Listing for locating described items
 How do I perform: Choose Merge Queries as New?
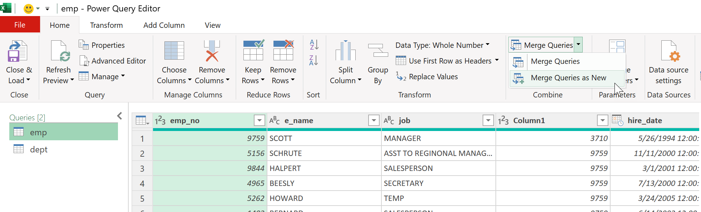tap(568, 78)
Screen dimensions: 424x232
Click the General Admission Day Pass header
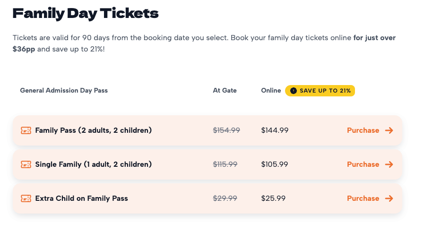[64, 90]
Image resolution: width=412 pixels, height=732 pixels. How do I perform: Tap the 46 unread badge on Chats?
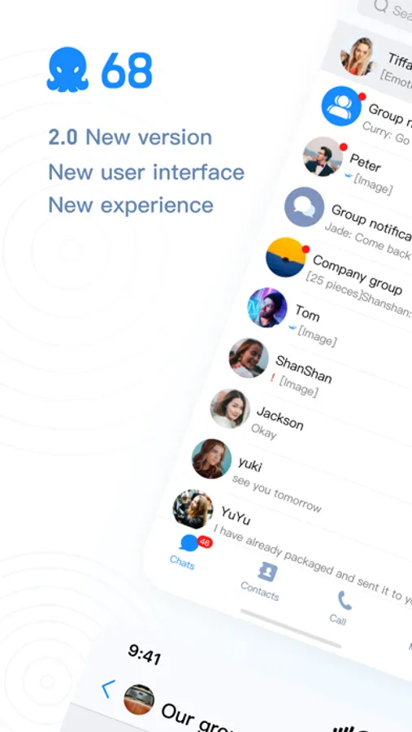(x=205, y=542)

REQUIRED WORK:
Copy out the lines of the listing from the one containing "Screen dimensions: 424x232" through the end of the listing, both ends included, leaving out the pictures.

ANSWER:
Screen dimensions: 424x232
Click the General Admission Day Pass header
[64, 90]
Image resolution: width=412 pixels, height=732 pixels. How do I perform: Tap the 46 unread badge on Chats?
(x=205, y=542)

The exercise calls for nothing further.